A Funai  lembra ainda que a ideia de fazer repasses financeiros “não atende o  modo de relacionamento do Estado com as populações indígenas, na qual se  evita a transferência direta de recursos”, porque expõe os índios a  ”uma lógica de mercado que contraria a proteção constitucional, as suas  formas próprias de organização social, seus costumes e tradições”.

Sobre  a criação de um fundo para gerenciar os recursos, a Funai diz haver  ”grave descomprometimento com os princípios da participação democrática e  da autodeterminação dos povos indígenas”.

Ao concluir seu  posicionamento, João Pedro Gonçalves da Costa afirma que os apontamentos  são necessários para evidenciar o não atendimento de requisitos legais  pela MP, além da falta de diálogo com os povos atingidos, e a  ”desconsideração de todos os entendimentos formados ao longo dos últimos  anos sobre o tema, motivo pelo qual a Funai se manifesta contrariamente  à minuta da medida provisória”. A fundação cobra a retomada pública das  discussões sobre o assunto.

Procurada pela reportagem, a Casa Civil não se manifestou sobre o assunto até o fechamento desta reportagem.

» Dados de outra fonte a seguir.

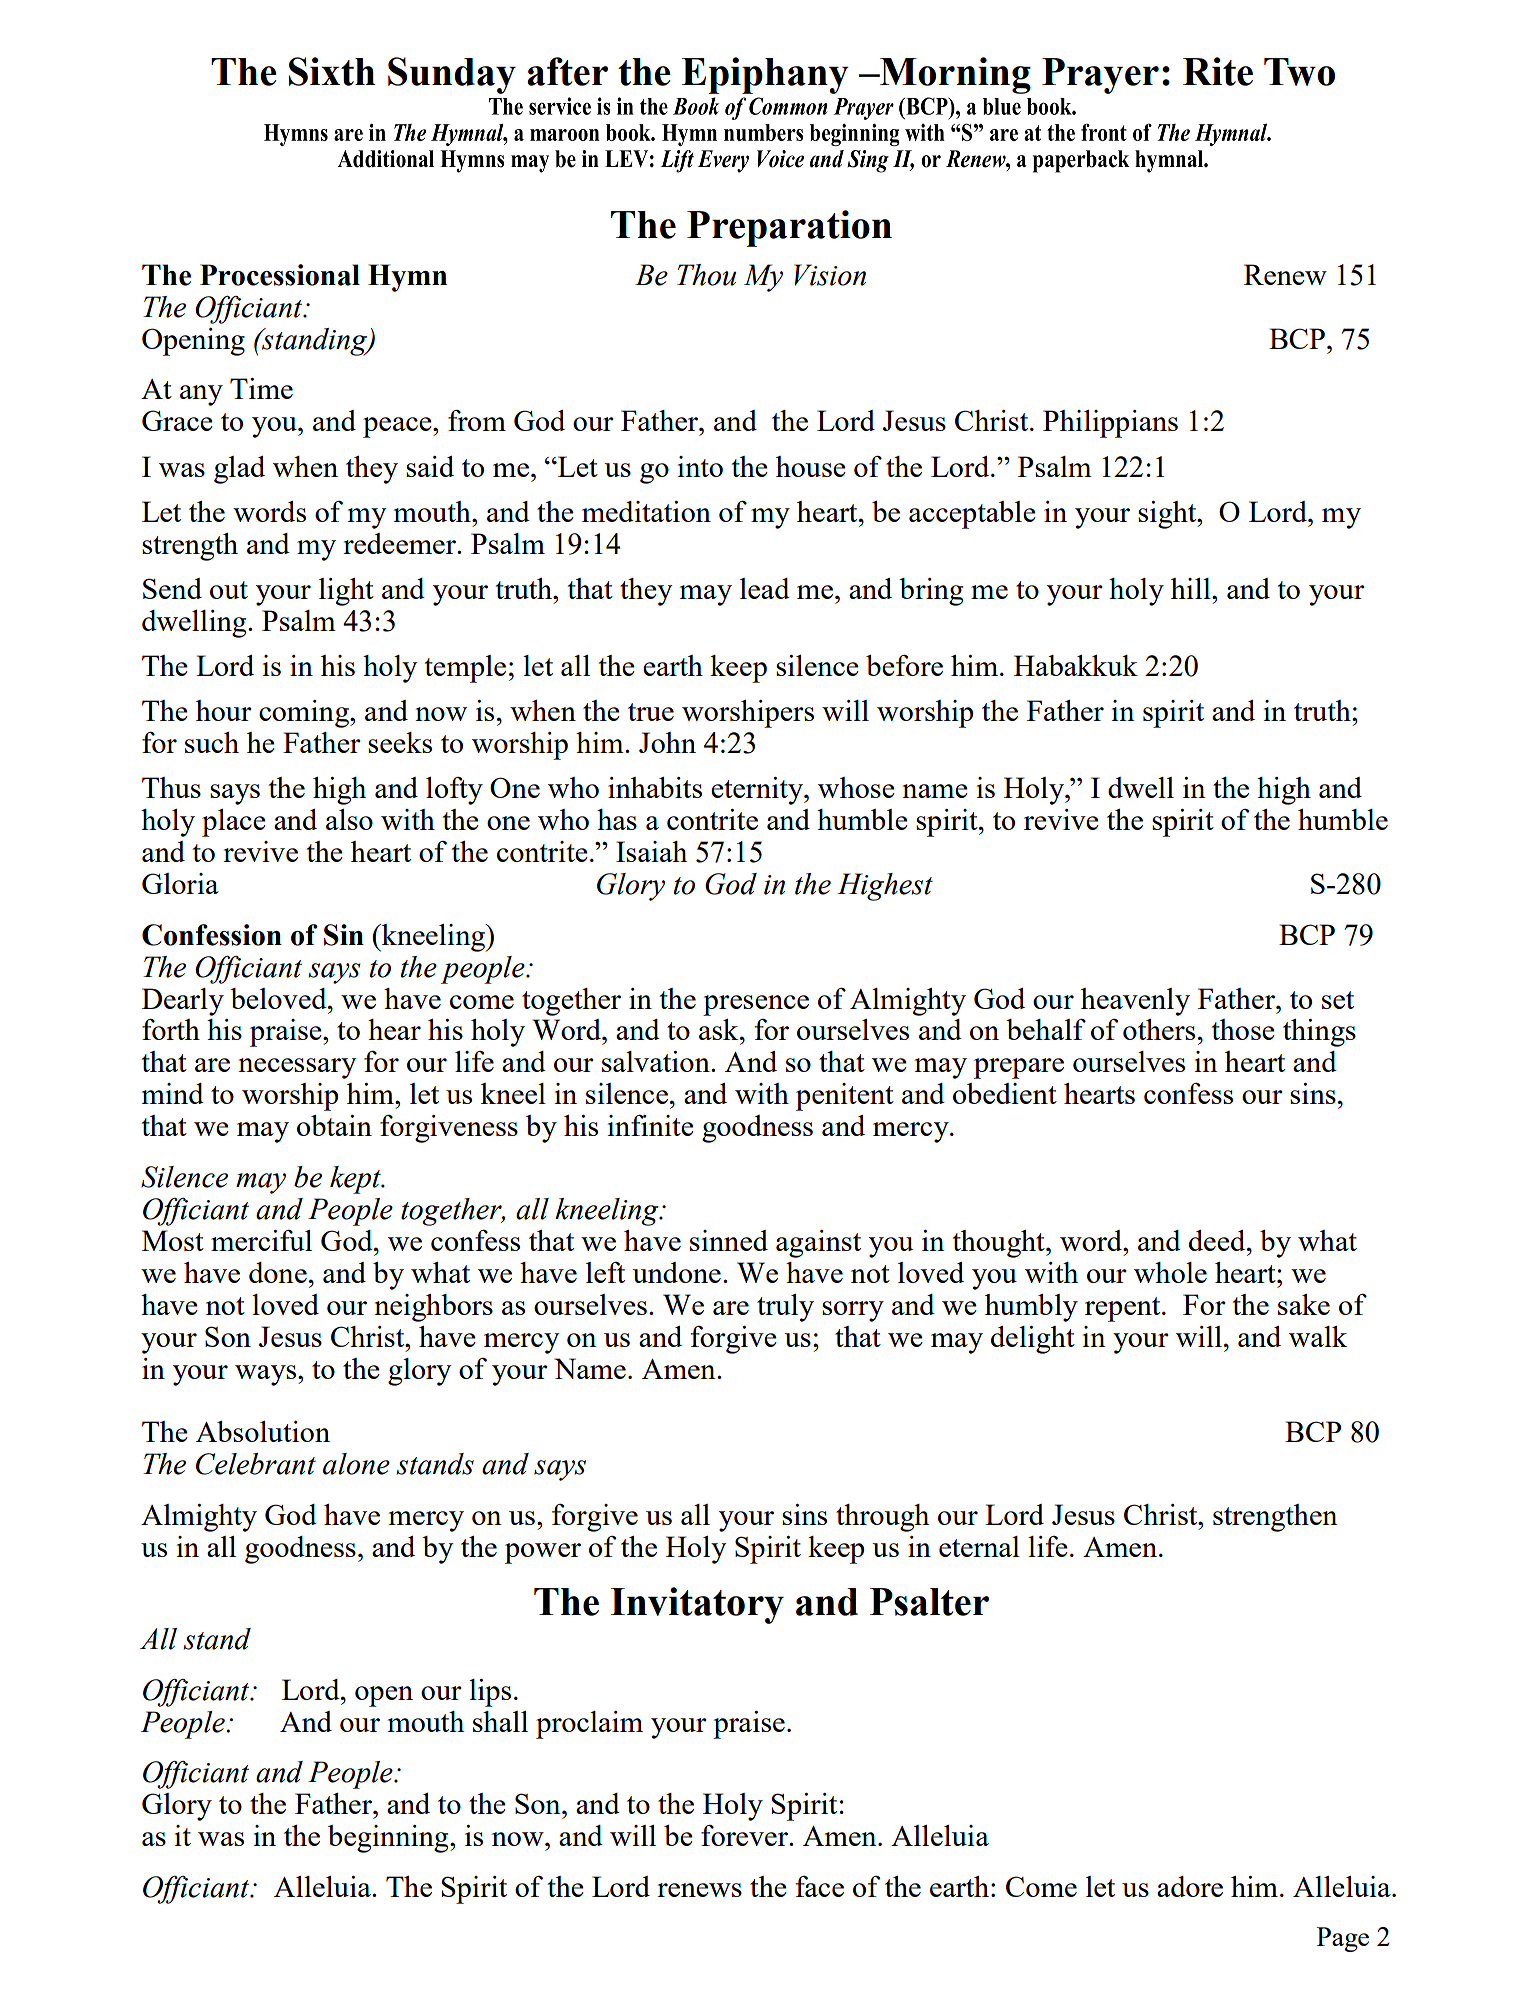 This screenshot has width=1537, height=1989. I want to click on forever, so click(745, 1835).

O  jornal “O Estado de S. Paulo” teve acesso ao texto integral da MP. A  compensação financeira proposta corresponde a um índice de 2% sobre o  valor da terra. O cálculo desse valor levaria em conta uma fórmula que  considera o preço estimado da terra calculado pelo Incra, multiplicado  por  metro quadrado que seja afetado pela obra.

No caso  dos projetos hidrelétricos, há ainda a previsão de uma participação  financeira dos índios nas operações das usinas, com um adicional de 0,6%  sobre o preço da compensação financeira por conta do impacto em suas  terras. Esse valor deverá ser pago anualmente.